Controlling an Invasive aquatic plant for improved biodiversity and livelihood on the Lukanga swamp IBA.

BirdWatch Zambia’s Salvinia molesta biocontrol project in the Lukanga swamps IBA is funded by the UK government’s Darwin Initiative through BirdLife International. This multi-year project “Controlling an invasive aquatic plant for improved biodiversity and livelihoods” will control the Salvinia molesta (Kariba weed) by introducing a very effective and host specific weevil, Cyrtobagous salviniae, a known natural enemy that exclusively feeds on the Kariba weed. Weevil damage causes the plants to turn brown and eventually sink and rot. Depending on climate and extent of Salvinia infestation, mats sink within 1-3 years. This is expected to improve habitat conditions for waterbirds, other biodiversity as well as the livelihoods of >2500 fishermen households.

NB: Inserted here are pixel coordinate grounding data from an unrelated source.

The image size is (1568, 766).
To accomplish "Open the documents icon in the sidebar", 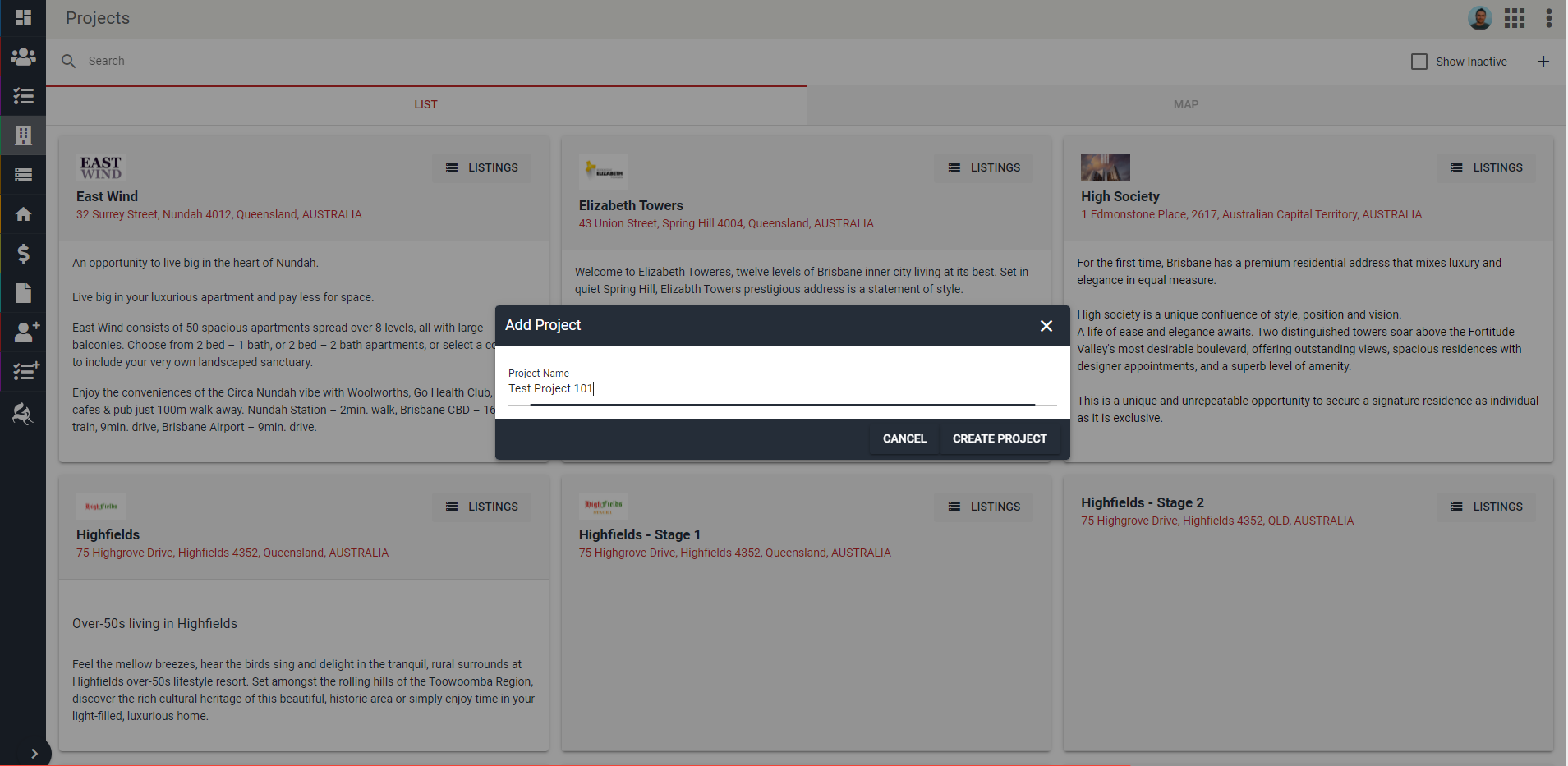I will point(23,293).
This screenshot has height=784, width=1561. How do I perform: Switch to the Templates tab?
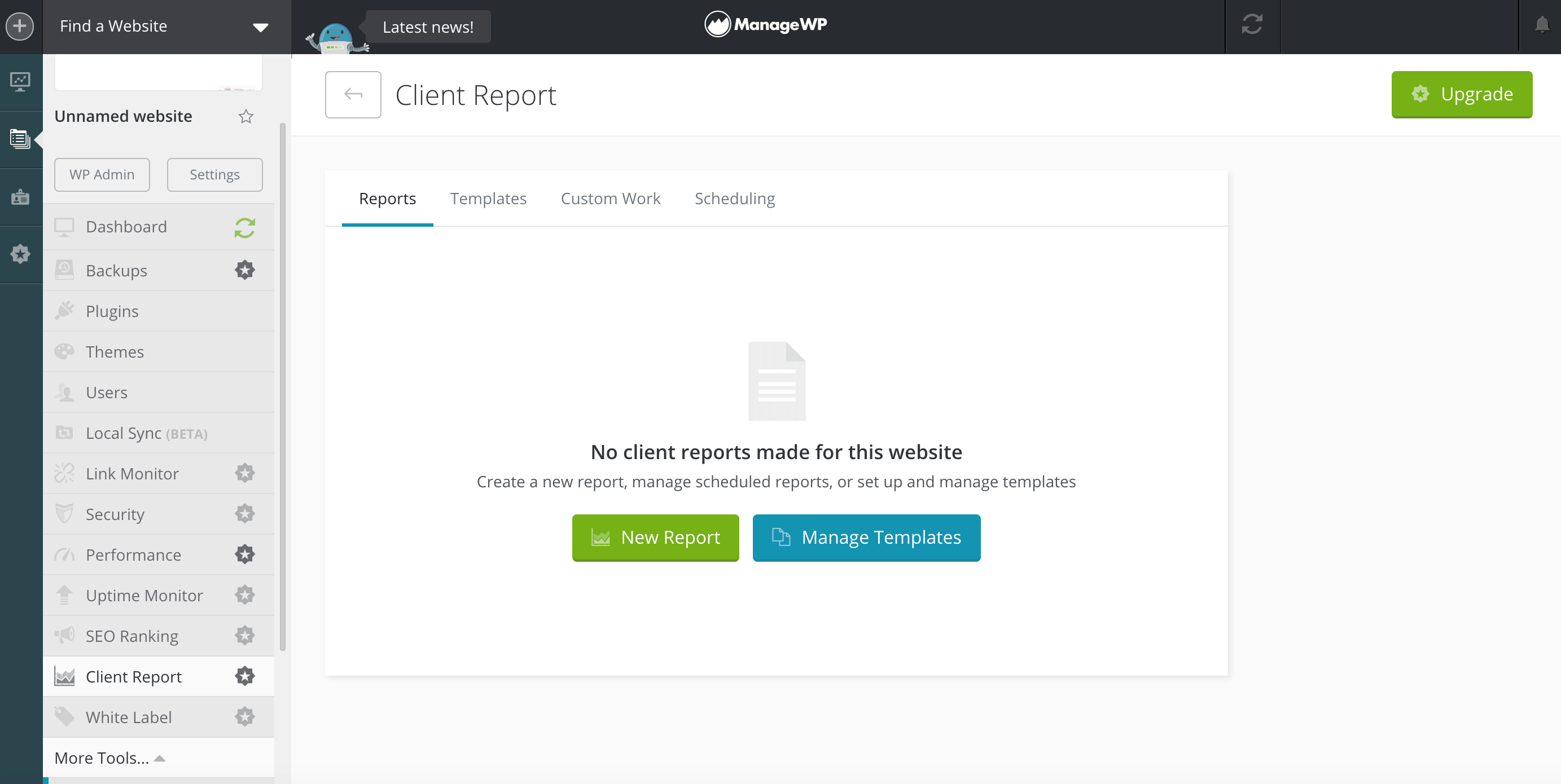pos(488,199)
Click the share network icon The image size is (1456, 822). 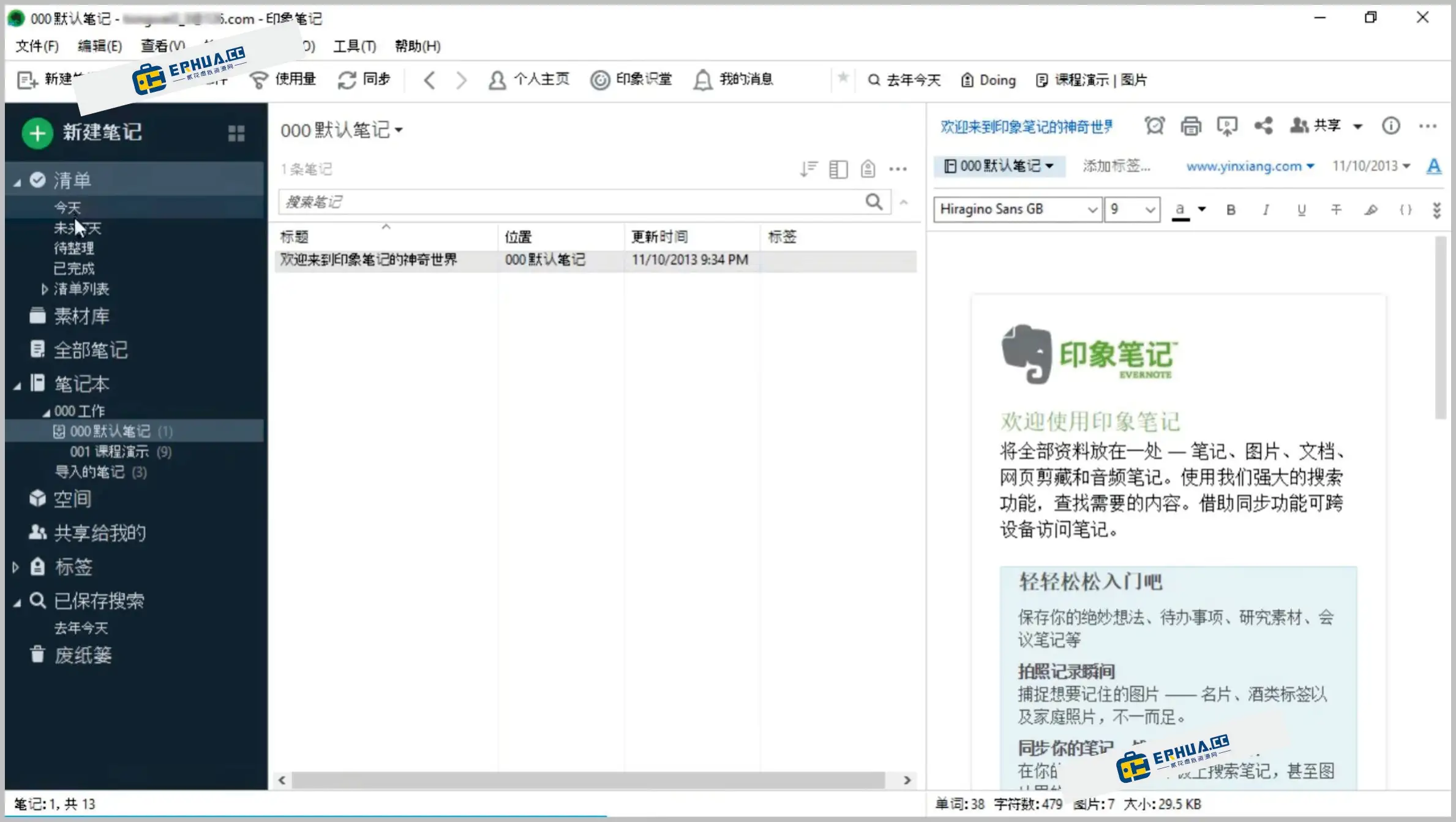tap(1263, 126)
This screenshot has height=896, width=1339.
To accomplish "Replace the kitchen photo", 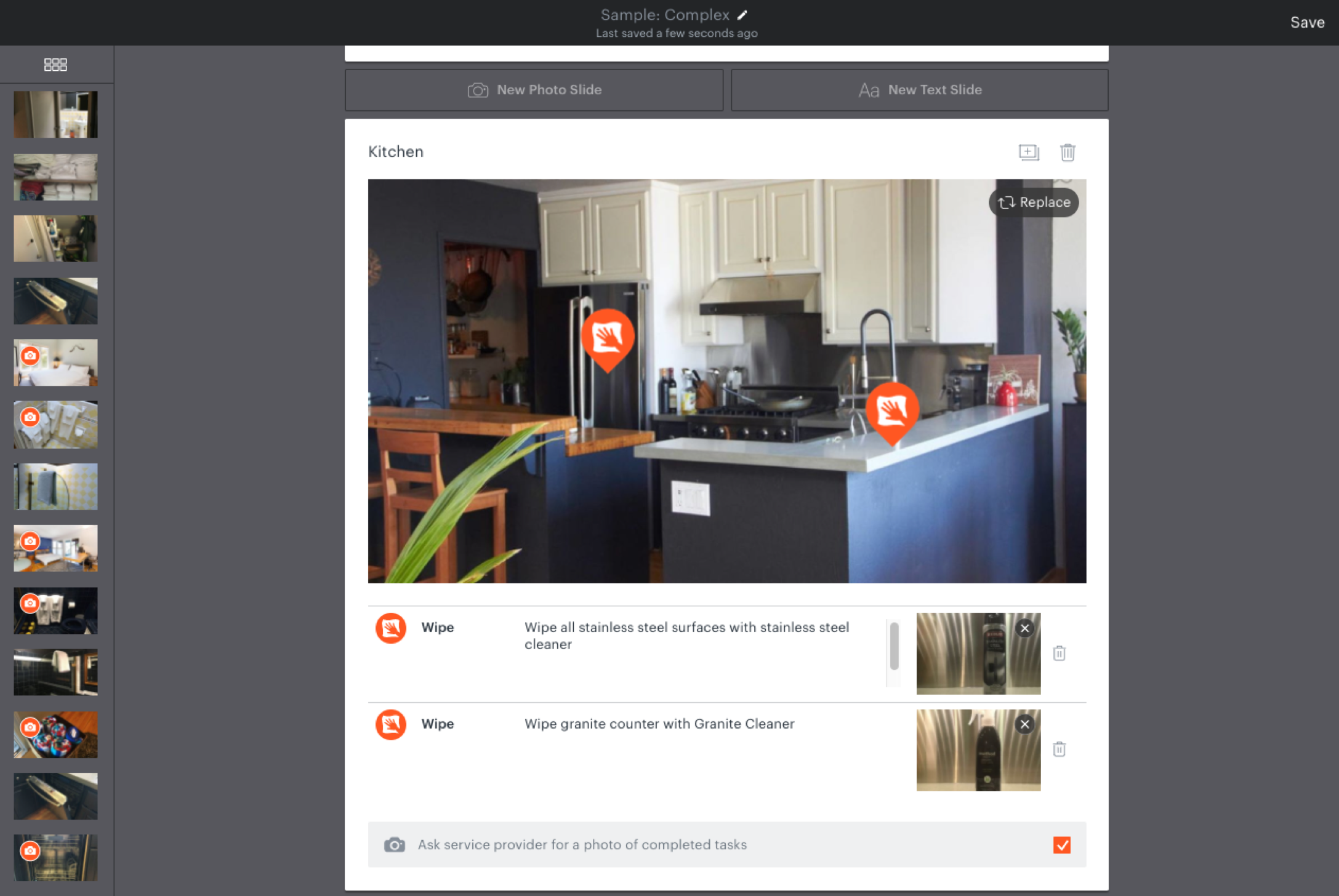I will [1034, 202].
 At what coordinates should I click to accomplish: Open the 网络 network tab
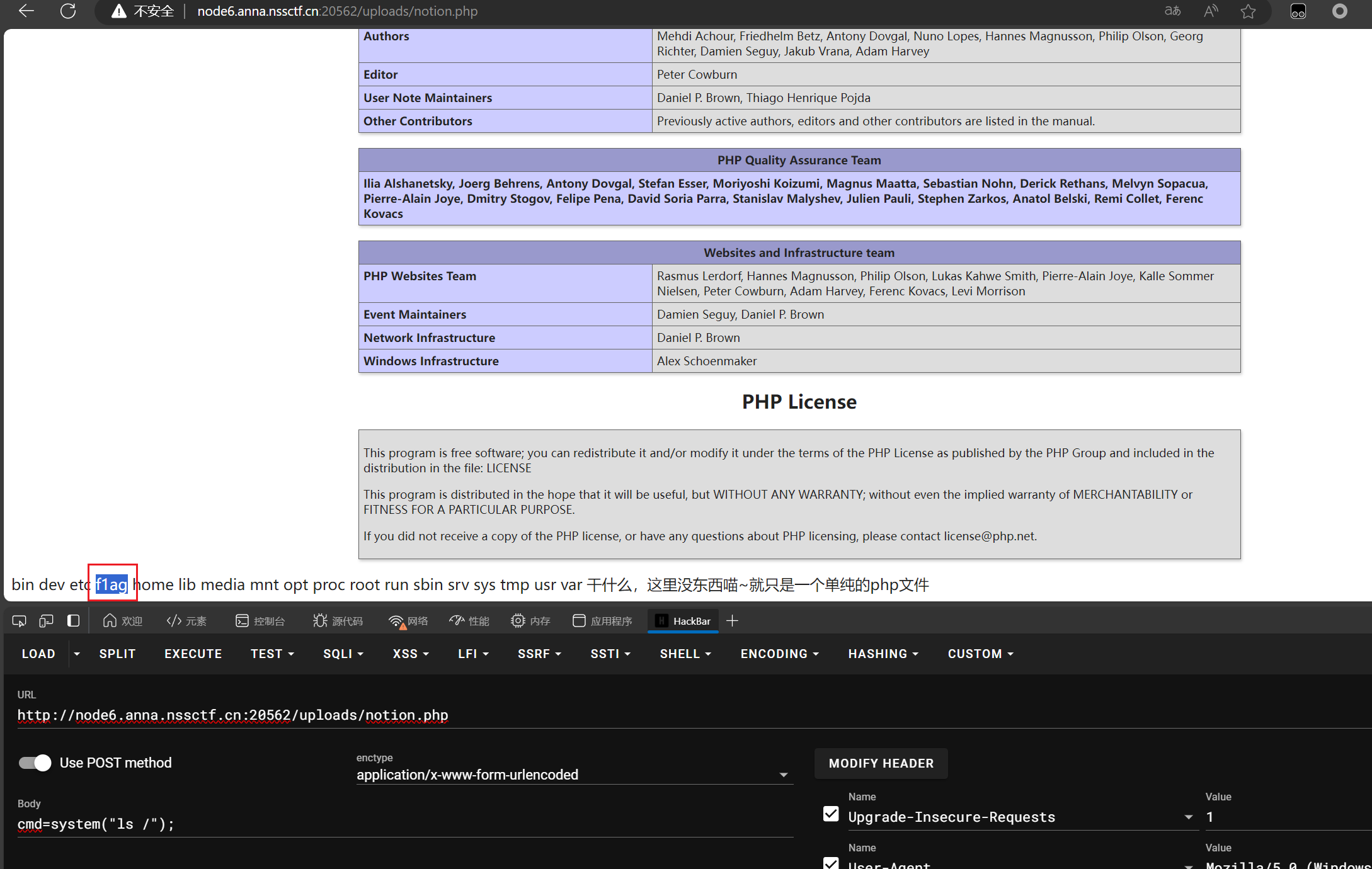[x=408, y=621]
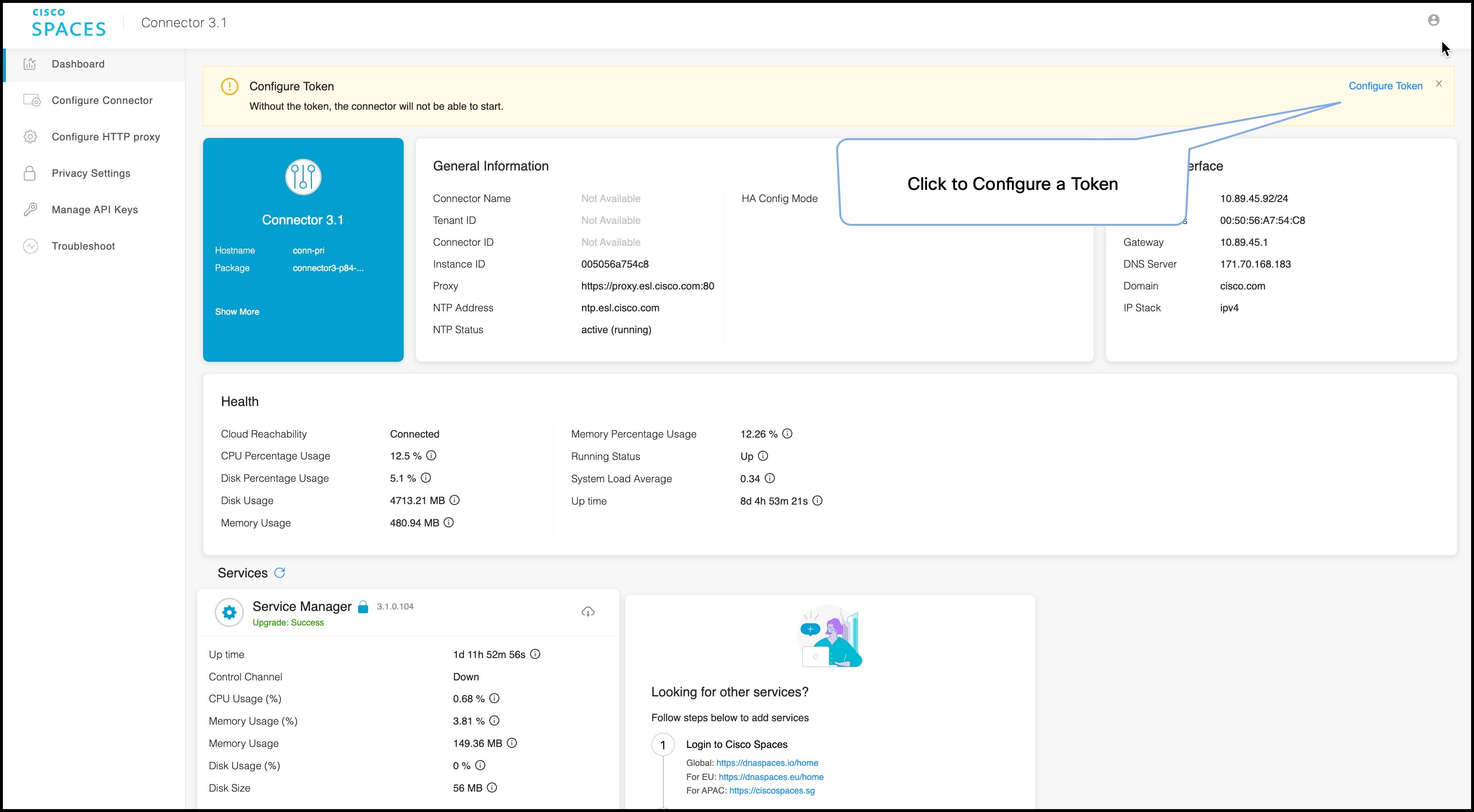Screen dimensions: 1474x812
Task: Expand connector details with Show More
Action: click(237, 311)
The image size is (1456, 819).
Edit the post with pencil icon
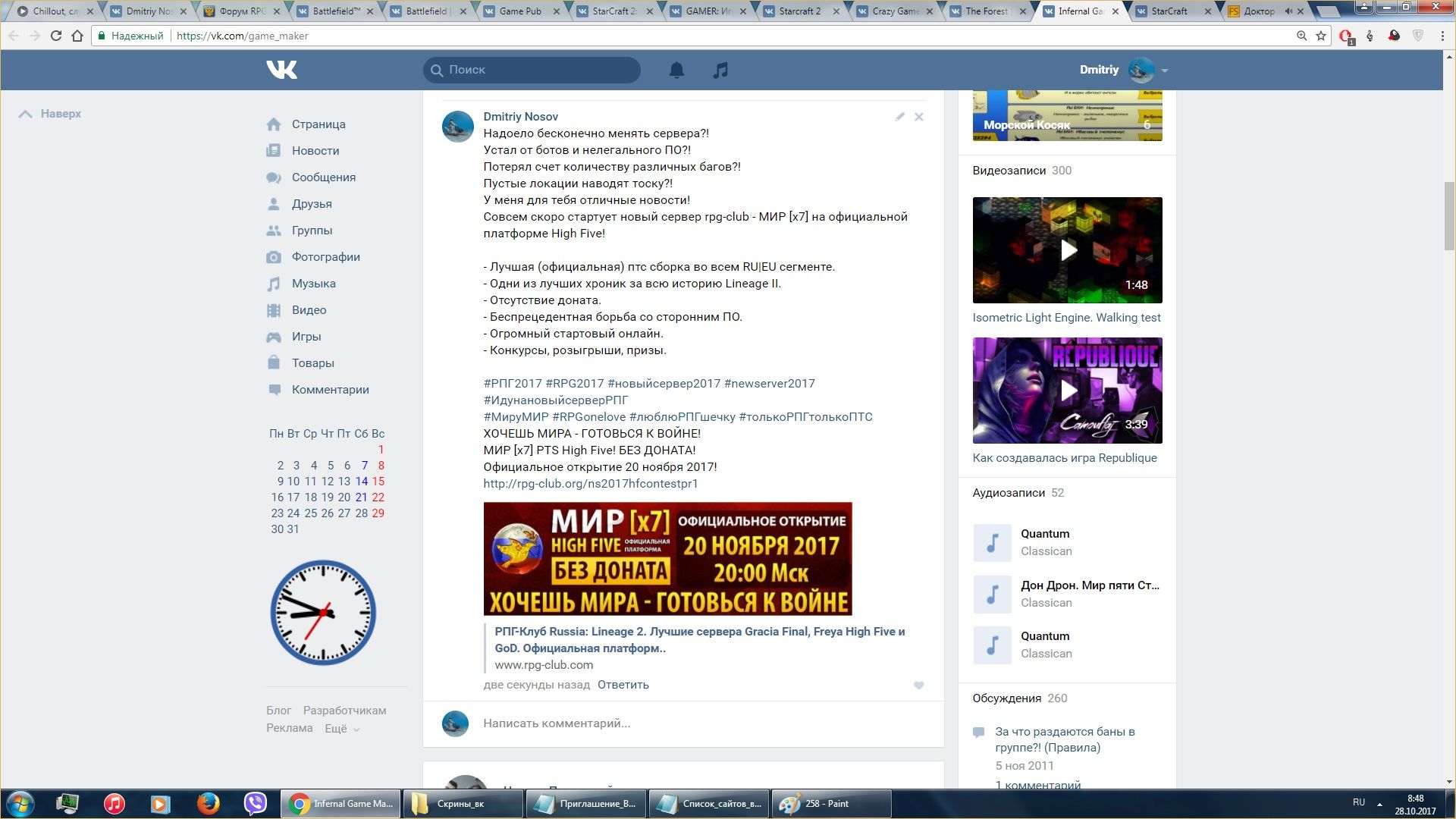[x=899, y=117]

2100 Cyrtobagous salviniae (weevils) were successfully released into the Lukanga swamp in October 2018. These weevils where released in 11 points within a 5km radius from Waya harbour. Monitoring activities currently indicate extent of weevil spread at an average of 9m from the points of release. Additionally, 3/11 points have undergone disturbance from both humans and animals due to a reduction in the water level on the swamp that caused a shift in the grazing and harbour points inwardly. The weevils are adapting very well in the swamp
5 non-weevil release points have been selected in the swamp. These will be used to compare between weevil release sites and non-release sites and will undergo the same monitoring.
Weevil mass rearing is currently going on at 3 locations; in two troughs at the BWZ office, two troughs in Chilwa and two other ponds in Waya. These facilities serve as nurturing and breeding grounds for the weevils prior to release into additional points in the swamp.
Extensive education and awareness raising about the biocontrol control process and weevil management has been conducted targeting fishermen, fish traders, health workers, pupils and the general community living in and around the Lukanga swamp. So far, awareness has been raised to 521 people since project inception.